Par : Jivens Laguerre
Le plus grand bien que l’on puisse se procurer, c’est de trouver la paix. Bien que, pour y parvenir, la guerre paraisse parfois inévitable — et cela peut se comprendre.
In veritate, on a assez de blessures pour comprendre qu’on n’a plus sa place sur le champ de bataille. Trop de questions attendent des réponses, trop de bruit dans le silence, trop de maux, enfin, pour ne pas solliciter une pause. Si le doute s’est installé et est devenu pertinent, c’est que, certainement, les fissures dans la chaîne sont devenues trop nombreuses et ont fini par céder.

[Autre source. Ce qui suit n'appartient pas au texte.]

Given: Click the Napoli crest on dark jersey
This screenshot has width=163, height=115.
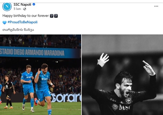Looking at the screenshot, I should point(128,100).
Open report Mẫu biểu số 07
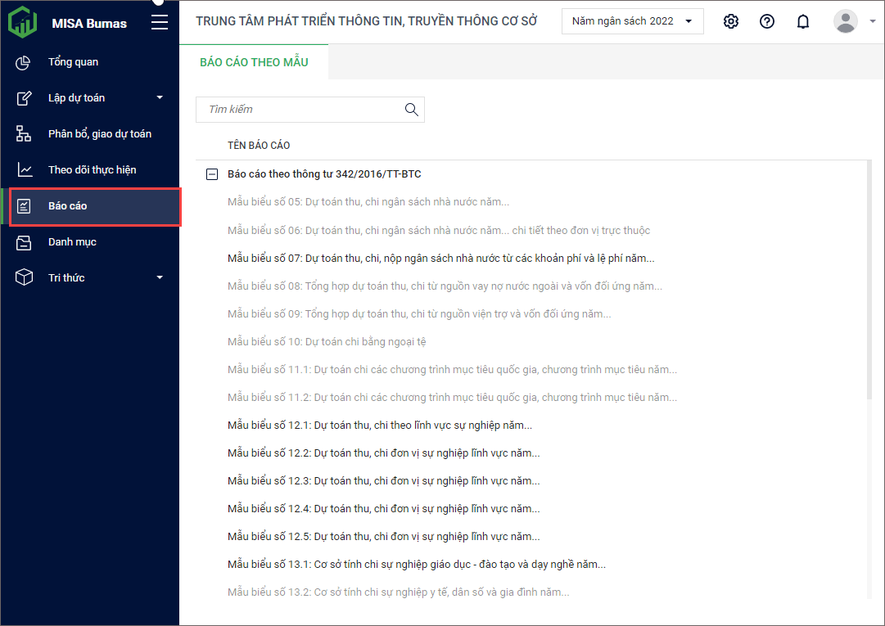The height and width of the screenshot is (626, 885). (x=440, y=259)
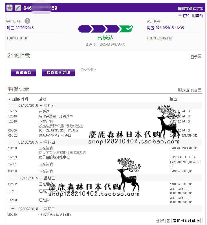Open the 本地扫描时间 time zone dropdown
Image resolution: width=207 pixels, height=225 pixels.
199,220
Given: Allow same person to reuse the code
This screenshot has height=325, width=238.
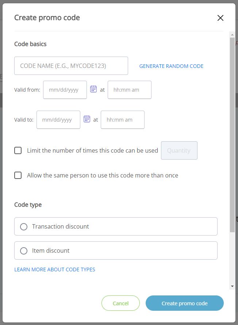Looking at the screenshot, I should [x=18, y=175].
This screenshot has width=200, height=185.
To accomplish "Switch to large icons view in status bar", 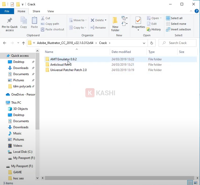I will 195,183.
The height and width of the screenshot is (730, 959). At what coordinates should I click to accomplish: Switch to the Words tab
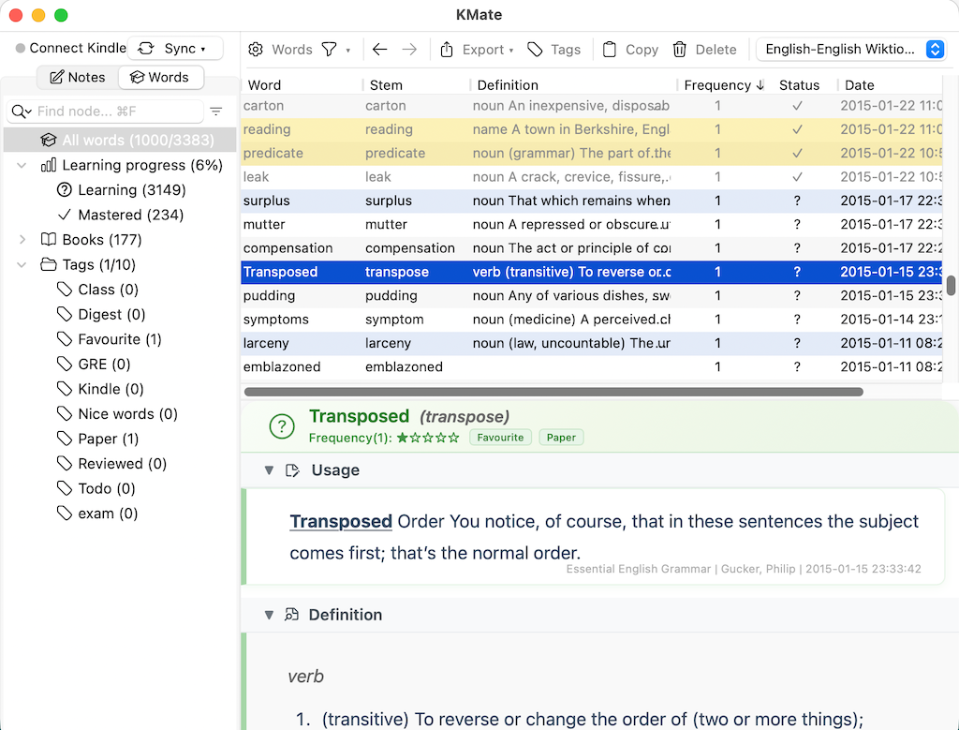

Ici, il n’est nullement question de chercher un fautif ou d’établir l’innocence d’une quelconque partie. Mais, à voir le désordre que nous avons tous créé, il y a de quoi s’interroger sur les véritables raisons qui nous ont poussés à cette aventure, pourtant si inspirante au départ.

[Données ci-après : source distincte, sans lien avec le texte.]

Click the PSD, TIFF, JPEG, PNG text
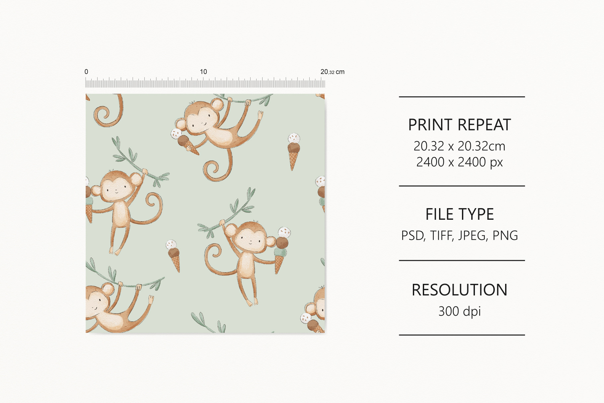 click(460, 236)
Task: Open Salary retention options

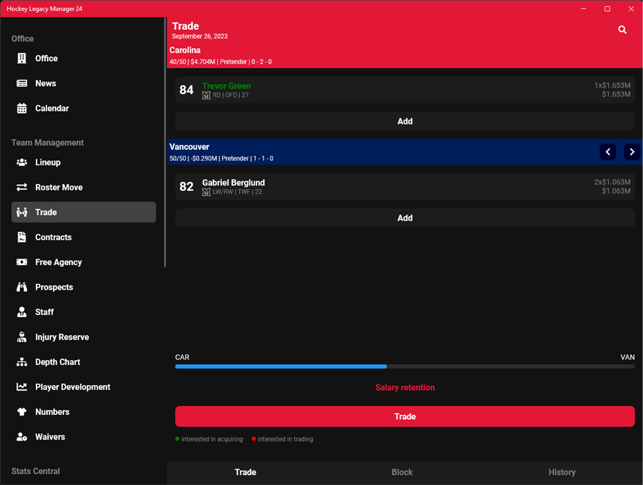Action: point(404,387)
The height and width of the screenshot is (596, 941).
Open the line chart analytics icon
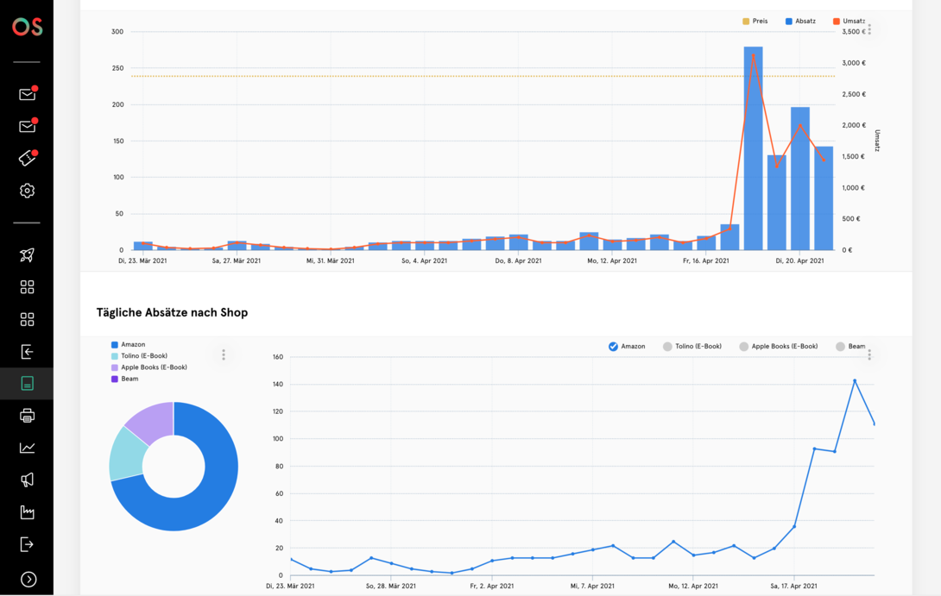pyautogui.click(x=27, y=448)
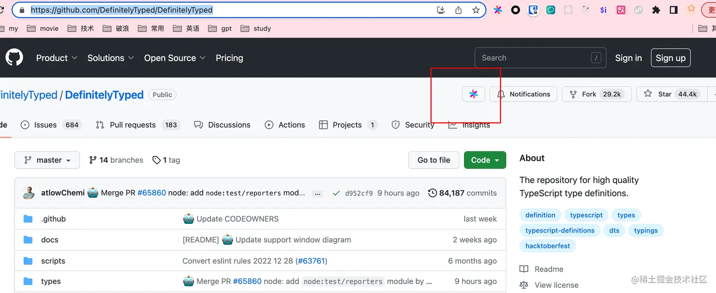Open the Issues tab
Viewport: 716px width, 293px height.
45,125
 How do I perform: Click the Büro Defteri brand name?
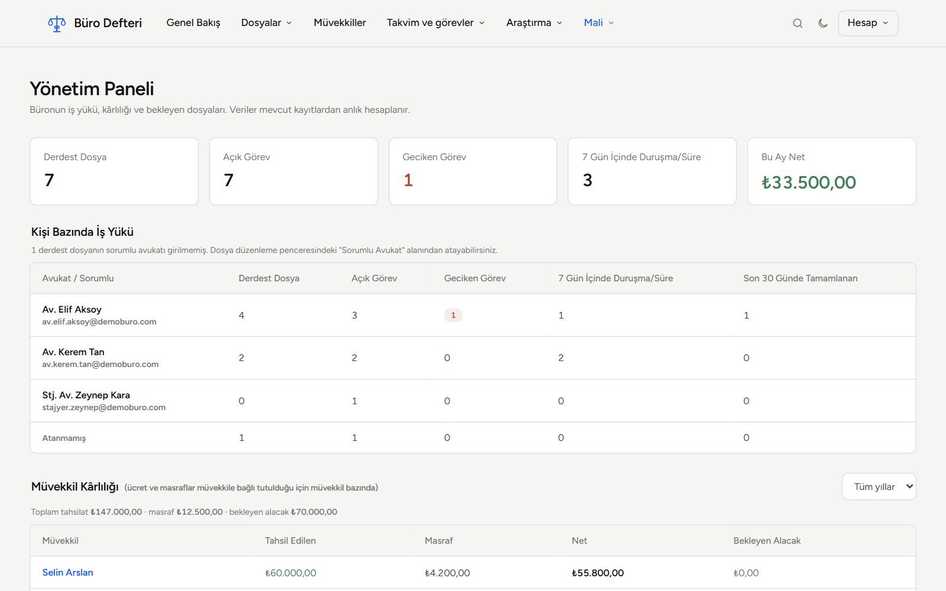108,23
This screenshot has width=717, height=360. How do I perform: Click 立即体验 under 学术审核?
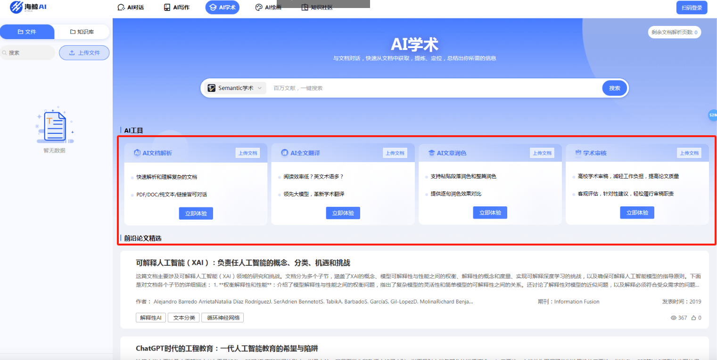pos(637,213)
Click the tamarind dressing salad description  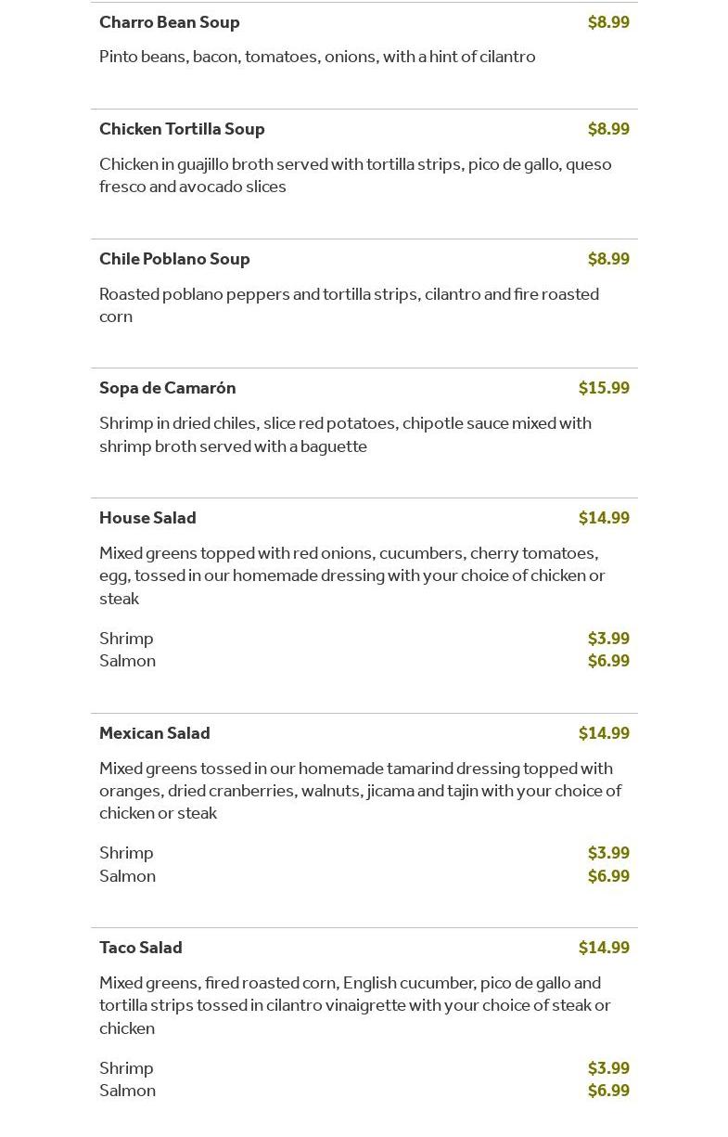(360, 791)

La question que l’on se donne alors la liberté de poser, tant elle paraît légitime et nécessaire, est la suivante : « Sommes-nous vraiment conscients de nos actes “manqués” ? » La réponse peut toutefois attendre.
Par ailleurs, s’il y a des bruits insignifiants d’un côté, de l’autre, il existe des silences qui résonnent plus fort que des coups de canon. En parlant de guerre, voilà un mot qui semble intéressant au regard de cette réflexion. S’il est des guerres que l’on peut justifier, il en est d’autres qui ne sont que le reflet de notre imagination. On s’invente des conflits pour se victimiser ou pour justifier nos intolérances face à une situation donnée.
Or, le plus grand bien que l’on puisse se procurer, c’est de trouver la paix. Bien que, pour y parvenir, la guerre paraisse parfois inévitable — et cela peut se comprendre.
Mais certaines situations exigent de nous un minimum de conscience et de sagesse. La paix ne doit pas seulement rester un idéal ; d’ailleurs, les mêmes circonstances qui engendrent la guerre peuvent aussi poser les bases d’un choix en faveur de la paix. Comme le souligne Jacques Nteka Bokolo : « Rien ne contribue plus à la beauté de la vie que la paix. »
In fine, nous comprenons que, dans la vie, tout relève d’un choix. Ne rien faire, ne rien dire ou refuser de choisir est aussi un choix. Ce qui donne un sens humain à toute cette affaire, c’est de s’assurer que nos actes et nos décisions s’alignent avec ce qui nous anime profondément et nous fait du bien intérieurement. Le reste suivra.